_Tugas Latihan_.
[1] Tuliskan semua kalimat dalam artikel tentang sikap optimis yang memuat kata "pesimis".
[2] Kutip dengan persis baris-baris dalam daftar, mulai dari baris yang memuat "Task: Point to the 'N = 5' under RCTs" dan terus sampai baris yang memuat "Action: tap(201, 727)", kedua baris itu ikut disertakan.

_Kutipan Teks_.
::::::::

Optimis: Karakter Orang Beriman



Diantara karakter orang yang beriman adalah at tafaul (optimis), sehingga mereka mampu menatap masa depan dengan penuh semangat dan berbaik sangka (hudznuzhan) kepada Allah SWT. Di dalam Al Qur’an maupun hadits Rasulullah SAW, banyak sekali ayat yang menjelaskan tentang urgensi sikap optimis dalam menjalani hidup dan larangan bersifat pesimis. Sebab pesimis adalah sifat orang kafir dan Allah dalam firman-Nya melarang kaum muslimin untuk berputus asa:
“Janganlah kalian berputus asa, karena sesungguhnya tidak berputus asa dari Rahmat Allah kecuali orang-orang kafir“ 

Bagaimana Al Qur’an dan Sunnah membangun semangat optimisme kaum Muslimin sehingga mereka tidak seperti manusia yang tidak memahami Islam karena sering melontarkan ungkapan pesimis?
“Apabila seseorang mengatakan semua manusia rusak, semua masyarakat rusak, makadialah yang paling rusak. Dialah yang merusak bangsanya karena membuat masyarakat menjadi pesimis”

Ternyata di dalam Al Qur’an, Allah SWT memberikan resep yang luar biasa agar setiap kita senantiasa optimis dalam menjalani kehidupa:
1. Iman yang benar. Iman yang benar akan melahirkan rasa aman sehingga seseorang akan selalu optimis. Setiap individu yang beriman selalu merasa aman karena sadar bahwa dirinya sepenuhnya berada dibawah naungan Allah. Rasa aman yang tidak hanya diresapi secara pribadi namun juga mengalir dalam keluarga dan masyarakat. Keimanan ini selanjutnya menghadirkan hidayah sehingga menjadi pribadi yang selalu benar dalam bertindak terhadap keluarga dan bangsanya.

::::::::

_Data Tersedia_.
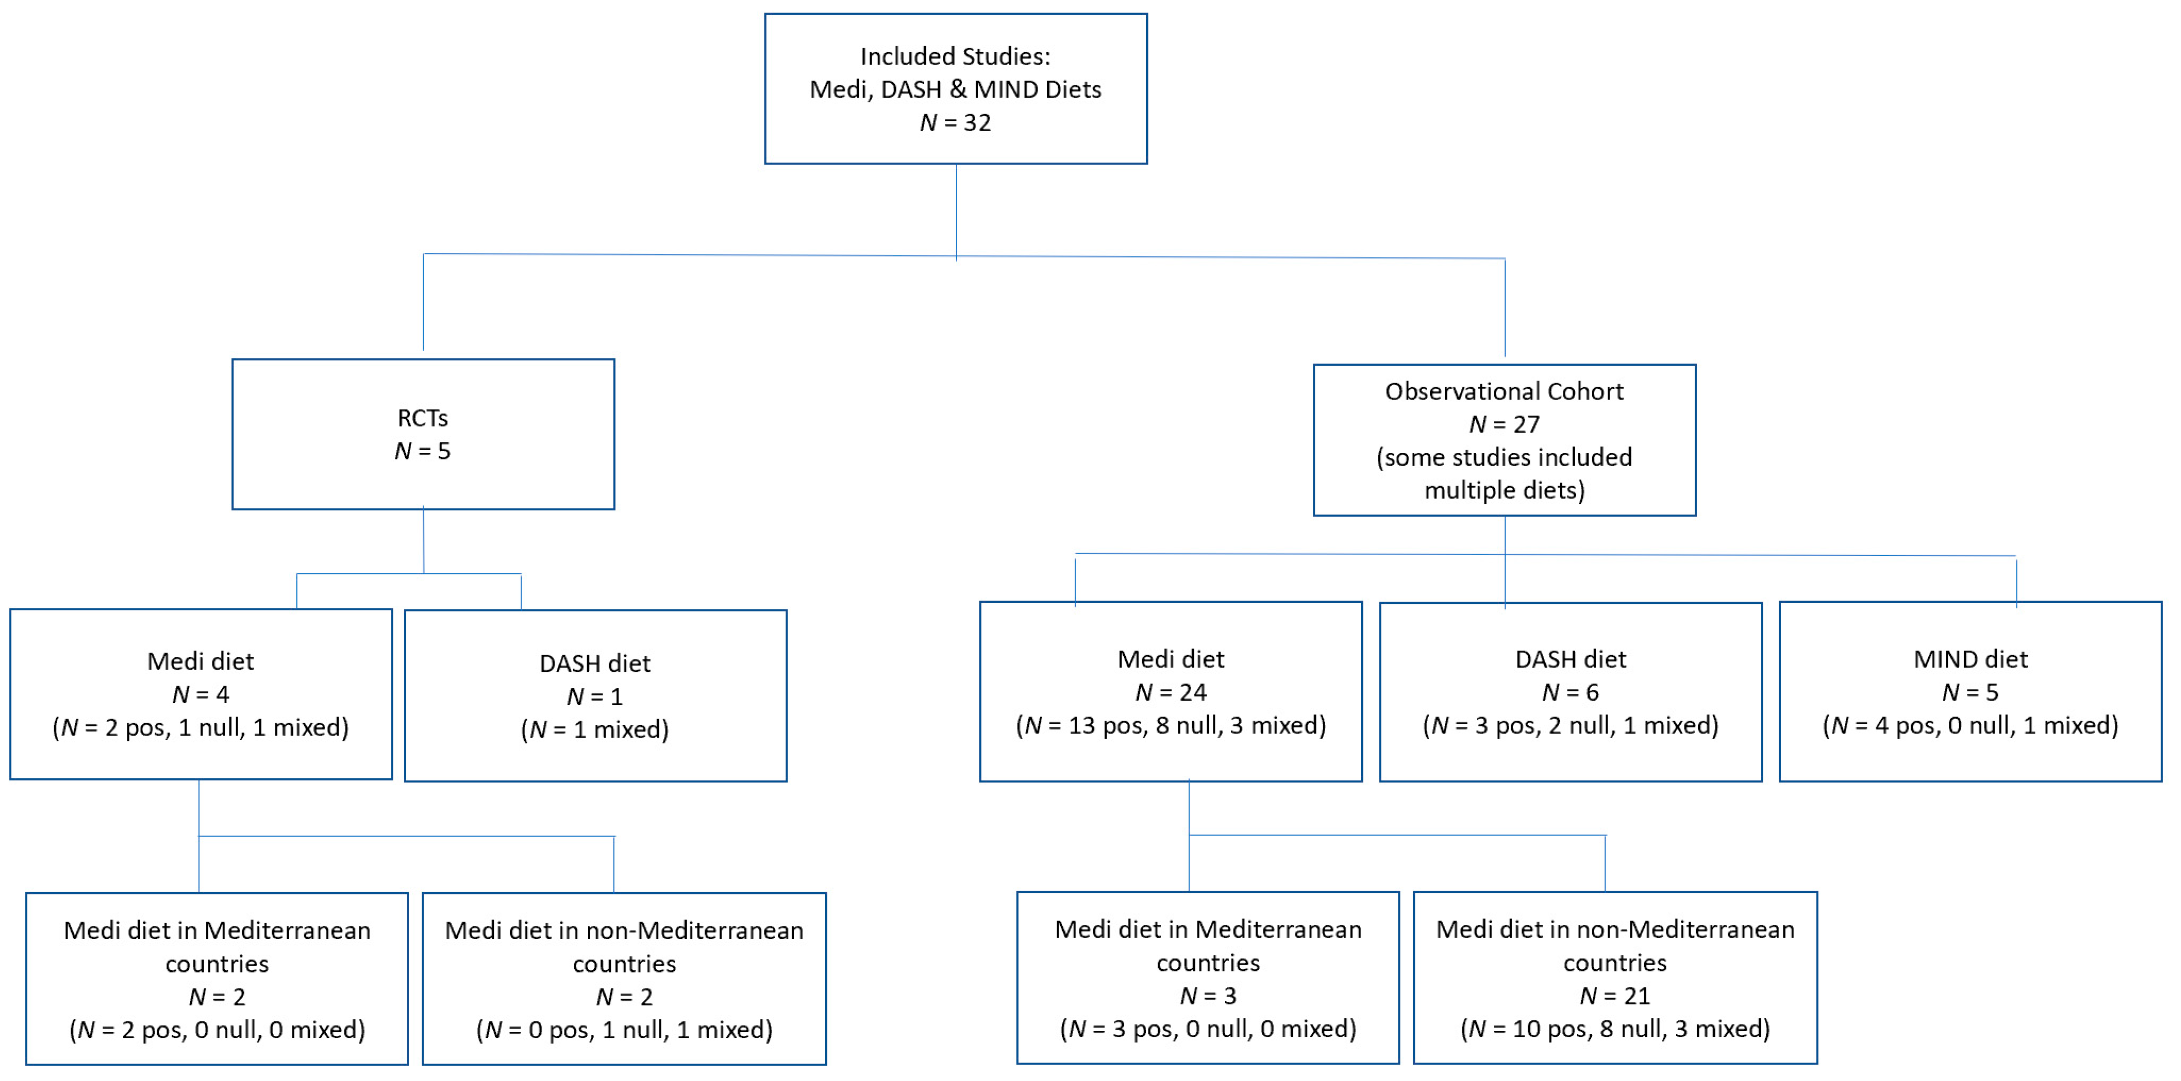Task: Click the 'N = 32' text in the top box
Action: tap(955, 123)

::::::::

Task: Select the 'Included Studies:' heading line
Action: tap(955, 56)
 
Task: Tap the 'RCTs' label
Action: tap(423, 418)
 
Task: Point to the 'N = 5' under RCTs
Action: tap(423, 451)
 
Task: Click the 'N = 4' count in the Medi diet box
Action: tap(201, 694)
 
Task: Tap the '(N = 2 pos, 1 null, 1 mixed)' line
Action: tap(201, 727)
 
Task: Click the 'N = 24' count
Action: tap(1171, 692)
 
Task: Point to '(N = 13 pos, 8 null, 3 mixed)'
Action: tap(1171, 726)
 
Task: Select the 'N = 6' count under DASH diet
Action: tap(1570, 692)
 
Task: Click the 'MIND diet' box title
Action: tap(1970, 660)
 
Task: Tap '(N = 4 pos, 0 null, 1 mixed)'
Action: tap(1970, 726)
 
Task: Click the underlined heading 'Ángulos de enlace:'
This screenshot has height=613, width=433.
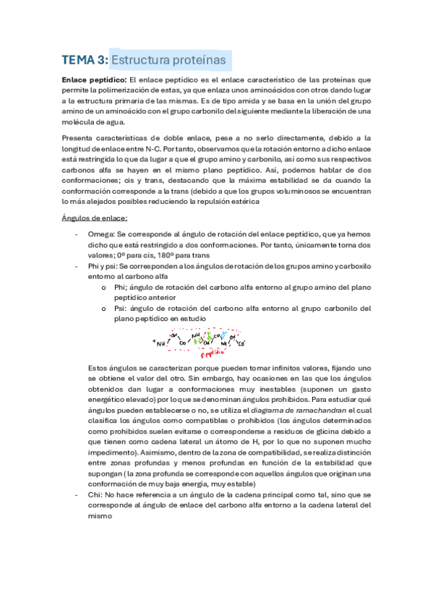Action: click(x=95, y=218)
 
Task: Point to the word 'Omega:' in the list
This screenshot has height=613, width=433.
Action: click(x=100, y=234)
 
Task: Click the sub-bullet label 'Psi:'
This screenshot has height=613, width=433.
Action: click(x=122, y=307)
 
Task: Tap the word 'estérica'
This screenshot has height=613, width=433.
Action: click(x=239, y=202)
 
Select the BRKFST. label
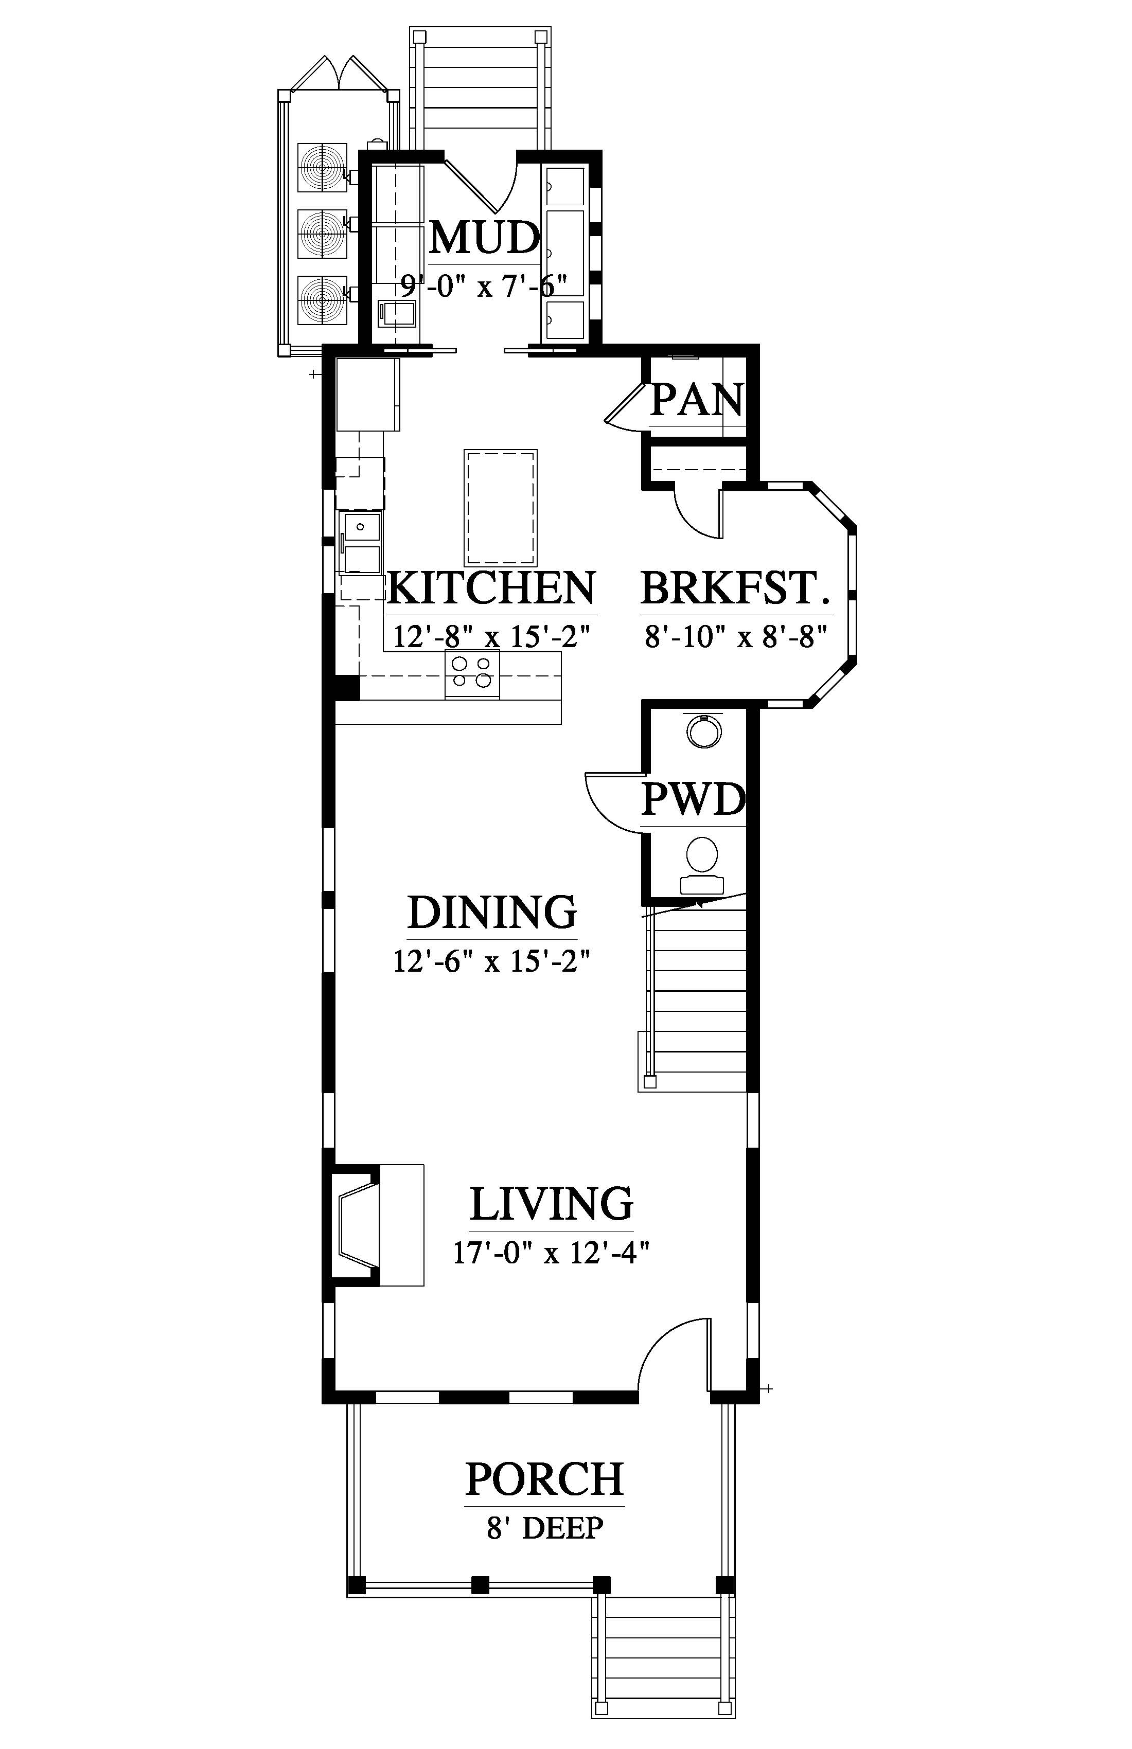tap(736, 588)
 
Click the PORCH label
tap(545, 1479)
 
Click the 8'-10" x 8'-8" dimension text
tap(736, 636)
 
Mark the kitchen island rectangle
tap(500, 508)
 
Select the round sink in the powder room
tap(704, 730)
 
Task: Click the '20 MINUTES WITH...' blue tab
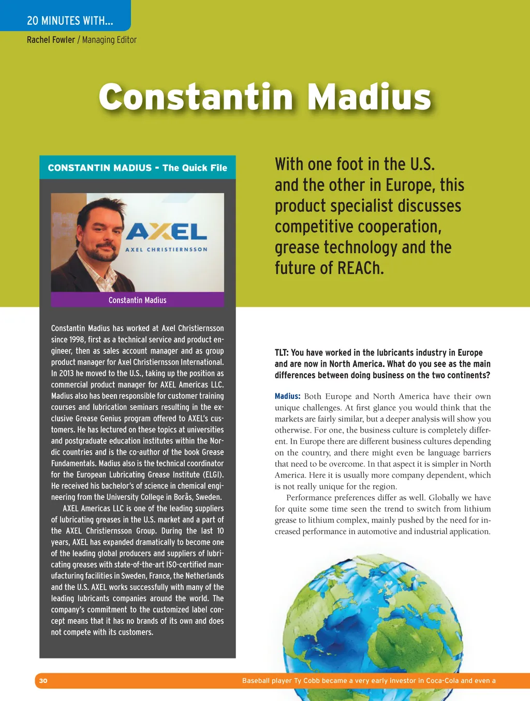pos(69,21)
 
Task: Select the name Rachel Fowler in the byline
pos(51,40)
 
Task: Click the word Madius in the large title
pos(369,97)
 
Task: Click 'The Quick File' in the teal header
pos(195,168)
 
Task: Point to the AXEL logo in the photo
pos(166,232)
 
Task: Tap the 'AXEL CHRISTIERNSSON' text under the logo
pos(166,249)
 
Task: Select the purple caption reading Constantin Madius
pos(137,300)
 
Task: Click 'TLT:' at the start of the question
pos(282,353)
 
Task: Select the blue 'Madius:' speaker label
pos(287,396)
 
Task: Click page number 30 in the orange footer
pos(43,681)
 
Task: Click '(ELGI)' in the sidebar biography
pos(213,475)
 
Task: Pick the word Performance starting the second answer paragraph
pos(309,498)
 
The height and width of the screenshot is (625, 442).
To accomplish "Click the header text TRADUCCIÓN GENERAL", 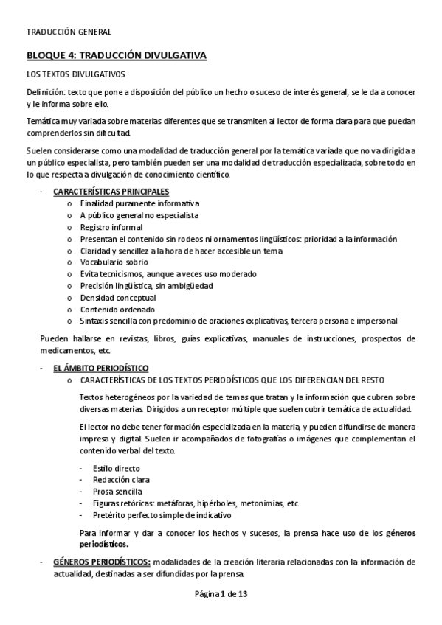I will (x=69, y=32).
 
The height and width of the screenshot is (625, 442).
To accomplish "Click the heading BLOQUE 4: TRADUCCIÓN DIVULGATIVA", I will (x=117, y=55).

::::::::

_Jawaban Tugas_.
[1]
1. Di dalam Al Qur’an maupun hadits Rasulullah SAW, banyak sekali ayat yang menjelaskan tentang urgensi sikap optimis dalam menjalani hidup dan larangan bersifat pesimis.
2. Sebab pesimis adalah sifat orang kafir dan Allah dalam firman-Nya melarang kaum muslimin untuk berputus asa:
3. Bagaimana Al Qur’an dan Sunnah membangun semangat optimisme kaum Muslimin sehingga mereka tidak seperti manusia yang tidak memahami Islam karena sering melontarkan ungkapan pesimis?
4. Dialah yang merusak bangsanya karena membuat masyarakat menjadi pesimis

[2]
Task: Point to the 'N = 5' under RCTs
Action: tap(423, 451)
 
Task: Click the 'N = 4' count in the Medi diet box
Action: tap(201, 694)
 
Task: Tap the '(N = 2 pos, 1 null, 1 mixed)' line
Action: tap(201, 727)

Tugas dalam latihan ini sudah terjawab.